Peter Bellwood (ed). 2013. The Global Prehistory of Human Migration. Wiley. ISBN978 1 118 97059 1

We are used to the idea of migration, largely as a movement of people. If we go back in time, the the various ‘Out of Africa’ hypotheses help us to understand the spread of modern Hominins/Hominids. There is an assumption that there is movement but often of a  “silent” people. I would guess there is less focus on the language of such people or how language groups might disperse. The rise of genetic analysis would possibly open up a new avenue but this this assumes that there is enough good material to make testing valid.

This text takes a relatively well-known (but no less controversial for that) idea of human dispersal from Africa and then subjects it to the techniques of three disciplines: archaeology, linguistics and genetics. Each of these three subjects offers their own perspective. They don’t always agree on the interpretation but this multi-facetted approach has much to recommend it.
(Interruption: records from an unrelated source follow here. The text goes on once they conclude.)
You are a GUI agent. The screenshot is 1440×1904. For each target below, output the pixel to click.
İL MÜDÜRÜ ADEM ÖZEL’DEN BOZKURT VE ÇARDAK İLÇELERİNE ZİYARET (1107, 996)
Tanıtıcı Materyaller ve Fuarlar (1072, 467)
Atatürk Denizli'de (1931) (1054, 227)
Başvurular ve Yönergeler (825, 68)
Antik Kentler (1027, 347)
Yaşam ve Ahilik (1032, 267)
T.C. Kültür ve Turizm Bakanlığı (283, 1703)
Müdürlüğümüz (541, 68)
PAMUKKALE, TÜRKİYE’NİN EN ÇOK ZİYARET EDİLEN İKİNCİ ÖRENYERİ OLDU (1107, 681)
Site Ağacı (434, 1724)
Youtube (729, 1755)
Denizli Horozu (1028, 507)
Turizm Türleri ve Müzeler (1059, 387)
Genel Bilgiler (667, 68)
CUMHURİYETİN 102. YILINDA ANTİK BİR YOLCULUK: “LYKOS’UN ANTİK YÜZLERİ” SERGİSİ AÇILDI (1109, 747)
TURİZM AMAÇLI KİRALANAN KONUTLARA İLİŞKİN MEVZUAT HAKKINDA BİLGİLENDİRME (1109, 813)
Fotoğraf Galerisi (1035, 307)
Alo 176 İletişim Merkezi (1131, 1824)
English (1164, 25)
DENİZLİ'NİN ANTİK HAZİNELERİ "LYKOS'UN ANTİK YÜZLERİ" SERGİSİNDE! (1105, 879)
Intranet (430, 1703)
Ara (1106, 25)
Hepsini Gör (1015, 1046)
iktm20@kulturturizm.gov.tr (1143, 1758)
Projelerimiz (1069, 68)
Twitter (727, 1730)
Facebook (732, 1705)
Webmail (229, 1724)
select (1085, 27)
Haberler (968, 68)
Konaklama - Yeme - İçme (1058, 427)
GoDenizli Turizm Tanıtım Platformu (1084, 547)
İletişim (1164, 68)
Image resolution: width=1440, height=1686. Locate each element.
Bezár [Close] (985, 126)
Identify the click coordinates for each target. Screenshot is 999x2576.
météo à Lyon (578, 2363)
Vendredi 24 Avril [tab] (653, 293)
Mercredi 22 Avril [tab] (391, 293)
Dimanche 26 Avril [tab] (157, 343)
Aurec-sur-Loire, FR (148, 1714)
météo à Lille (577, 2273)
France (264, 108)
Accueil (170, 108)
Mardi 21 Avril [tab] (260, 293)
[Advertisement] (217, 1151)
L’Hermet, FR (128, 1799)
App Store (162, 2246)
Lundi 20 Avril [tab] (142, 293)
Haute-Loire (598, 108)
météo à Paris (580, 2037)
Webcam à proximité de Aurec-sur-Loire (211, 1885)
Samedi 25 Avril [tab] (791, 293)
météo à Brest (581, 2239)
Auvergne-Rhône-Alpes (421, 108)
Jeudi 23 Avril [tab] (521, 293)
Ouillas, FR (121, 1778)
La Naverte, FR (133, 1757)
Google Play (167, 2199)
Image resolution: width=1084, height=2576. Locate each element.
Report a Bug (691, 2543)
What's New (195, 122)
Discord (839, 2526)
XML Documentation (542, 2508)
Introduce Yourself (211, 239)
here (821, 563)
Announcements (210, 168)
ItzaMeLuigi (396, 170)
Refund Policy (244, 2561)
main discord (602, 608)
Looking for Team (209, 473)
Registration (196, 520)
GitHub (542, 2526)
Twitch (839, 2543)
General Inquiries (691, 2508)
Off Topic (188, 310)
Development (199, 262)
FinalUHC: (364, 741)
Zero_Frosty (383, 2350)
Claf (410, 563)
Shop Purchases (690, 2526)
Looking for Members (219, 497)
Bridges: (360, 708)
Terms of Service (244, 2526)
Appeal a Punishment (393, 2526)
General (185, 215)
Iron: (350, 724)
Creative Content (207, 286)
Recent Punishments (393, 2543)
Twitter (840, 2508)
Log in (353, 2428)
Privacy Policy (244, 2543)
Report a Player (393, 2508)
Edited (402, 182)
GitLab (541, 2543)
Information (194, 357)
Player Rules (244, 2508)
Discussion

Originally, this text was the first volume of a much larger work but it’s arrival in this format brings together global studies in many different disciplines with the only constant being the look at prehistory. The numerous contributors take their specialities and put, in a relatively limited space, a condensation of what they add to the debate. The result is a wide-ranging text where, even if the reader is not a specialist  in all areas, it is possible to follow the line of argument. The result is a fascinating journey through a series of ideas, conjectures and hypotheses as we try to piece together the spread of modern humans. The case for separate perspectives is well made in the opening chapter. The idea of carrying out an analysis just on one set of concepts and ideas is useful, not least because evidence is not “contaminated” by inferences from other disciplines. If we follow this line of reasoning, we find that even within disciplines there is not complete agreement especially where there is unlikely to be any concrete evidence left i.e. languages (cultural practices in this do not leave physical signs).

It’s appropriate that we start the discussion with the very earliest hominins – in Africa and how they might have migrated (the range of out-of-Africa hypotheses) – although very recently published research might have that questioned! As might be expected, much of this work relies on archaeology and Pleistocene geology with some genetic analysis coming in later. It’s not until the Holocene and the Neolithic peoples that the idea of linguistics comes in.  From this point in the text, the work looks, broadly at regions in turn from Africa to Asia, Oceania and the Americas, often alternating with ideas on linguistics, archaeology and genetics. The overall effect is to give a snippet from each part and show how it might come together.

There is much to like in this text. It covers a considerable range of disciplines and areas/ages with each part getting only a fraction of space to express its central ideas. This brevity might come at the cost of academic detail but it does provide a fascinating overview of one of the key questions facing us – where did we come from. The answer will never be known with certainty but we do have an increasing array of techniques that help us piece together parts of the puzzle to make a reasoned attempt at uncovering the truth. It’s an enduring story, continuing to be popular as ideas such as the Genographic Project take off.